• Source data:
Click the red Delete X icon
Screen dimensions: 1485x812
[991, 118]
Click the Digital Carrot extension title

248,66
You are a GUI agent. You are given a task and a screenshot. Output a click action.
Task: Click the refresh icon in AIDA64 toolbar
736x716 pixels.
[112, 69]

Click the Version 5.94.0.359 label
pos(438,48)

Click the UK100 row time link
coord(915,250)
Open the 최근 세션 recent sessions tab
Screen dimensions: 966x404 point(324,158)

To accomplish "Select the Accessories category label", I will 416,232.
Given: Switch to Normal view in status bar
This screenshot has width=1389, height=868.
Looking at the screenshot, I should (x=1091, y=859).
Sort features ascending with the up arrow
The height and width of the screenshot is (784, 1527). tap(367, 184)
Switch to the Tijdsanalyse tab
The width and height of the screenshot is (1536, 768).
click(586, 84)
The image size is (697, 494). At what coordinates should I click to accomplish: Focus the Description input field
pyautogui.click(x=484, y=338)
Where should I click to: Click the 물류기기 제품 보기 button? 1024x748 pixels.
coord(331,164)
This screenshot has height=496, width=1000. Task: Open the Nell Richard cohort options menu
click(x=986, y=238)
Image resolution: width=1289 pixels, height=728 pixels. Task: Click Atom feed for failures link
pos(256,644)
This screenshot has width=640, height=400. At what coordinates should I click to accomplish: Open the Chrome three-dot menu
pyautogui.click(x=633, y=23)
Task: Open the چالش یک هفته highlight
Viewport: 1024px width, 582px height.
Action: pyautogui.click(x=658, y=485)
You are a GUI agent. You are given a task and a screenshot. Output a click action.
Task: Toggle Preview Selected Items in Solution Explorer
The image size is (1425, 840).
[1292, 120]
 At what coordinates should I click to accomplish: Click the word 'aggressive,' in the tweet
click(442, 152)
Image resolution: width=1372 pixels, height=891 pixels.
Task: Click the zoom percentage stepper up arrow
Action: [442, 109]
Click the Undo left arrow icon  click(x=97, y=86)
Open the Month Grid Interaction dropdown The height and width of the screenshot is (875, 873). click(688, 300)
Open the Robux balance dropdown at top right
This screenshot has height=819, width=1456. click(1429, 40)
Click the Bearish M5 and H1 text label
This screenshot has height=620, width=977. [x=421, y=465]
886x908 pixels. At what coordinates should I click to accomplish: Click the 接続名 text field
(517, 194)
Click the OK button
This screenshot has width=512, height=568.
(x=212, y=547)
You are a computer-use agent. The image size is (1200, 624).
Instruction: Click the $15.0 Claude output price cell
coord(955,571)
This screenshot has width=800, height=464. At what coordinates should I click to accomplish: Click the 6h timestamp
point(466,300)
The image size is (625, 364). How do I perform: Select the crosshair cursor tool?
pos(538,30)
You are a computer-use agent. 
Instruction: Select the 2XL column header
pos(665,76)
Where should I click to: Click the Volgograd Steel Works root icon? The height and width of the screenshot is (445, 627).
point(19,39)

• EXERCISE DIRECTIONS: Each line in the records above that contains the word "agent" must be copied.

• TASK OUTPUT:
You are a GUI agent. You are given a task and a screenshot. Output a click action.
You are a GUI agent. You are given a task and a screenshot. Output a click action.
You are a computer-use agent. The image size is (1200, 624).
You are a computer-use agent. 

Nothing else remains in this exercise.